■ **Exercise requirements**:
Could you find every line in the records below that contains the word "agent" and copy it?

(Available data begins)

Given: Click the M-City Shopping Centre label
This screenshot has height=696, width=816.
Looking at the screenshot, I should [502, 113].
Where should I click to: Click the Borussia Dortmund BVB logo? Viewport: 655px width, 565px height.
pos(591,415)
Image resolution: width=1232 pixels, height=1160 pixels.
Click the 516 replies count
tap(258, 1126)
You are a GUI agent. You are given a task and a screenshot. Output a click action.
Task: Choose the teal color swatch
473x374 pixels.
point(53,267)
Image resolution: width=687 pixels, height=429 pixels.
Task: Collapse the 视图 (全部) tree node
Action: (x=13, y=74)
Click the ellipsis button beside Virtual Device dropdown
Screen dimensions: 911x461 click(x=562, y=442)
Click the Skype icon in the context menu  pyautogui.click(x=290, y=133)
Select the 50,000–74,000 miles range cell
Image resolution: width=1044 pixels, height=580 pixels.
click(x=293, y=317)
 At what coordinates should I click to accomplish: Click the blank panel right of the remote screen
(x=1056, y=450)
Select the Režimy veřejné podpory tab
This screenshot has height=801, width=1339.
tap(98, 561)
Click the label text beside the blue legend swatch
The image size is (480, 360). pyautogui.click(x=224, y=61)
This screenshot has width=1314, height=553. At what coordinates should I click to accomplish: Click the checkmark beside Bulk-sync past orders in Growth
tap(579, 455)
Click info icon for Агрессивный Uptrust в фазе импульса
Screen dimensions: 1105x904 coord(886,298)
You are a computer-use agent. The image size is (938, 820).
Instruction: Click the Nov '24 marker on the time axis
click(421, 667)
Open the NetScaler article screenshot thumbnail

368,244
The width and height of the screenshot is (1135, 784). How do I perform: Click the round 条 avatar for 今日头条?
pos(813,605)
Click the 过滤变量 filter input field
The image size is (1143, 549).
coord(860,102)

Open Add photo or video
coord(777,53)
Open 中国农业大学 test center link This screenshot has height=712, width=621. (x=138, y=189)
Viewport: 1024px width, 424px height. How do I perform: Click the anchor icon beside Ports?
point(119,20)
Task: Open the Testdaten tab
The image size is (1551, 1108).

(Available data ends)

■ **Exercise output**:
You are a GUI agent. You are given a task and a screenshot. Output a click action.
You are a computer-use agent. The image size is (938, 820).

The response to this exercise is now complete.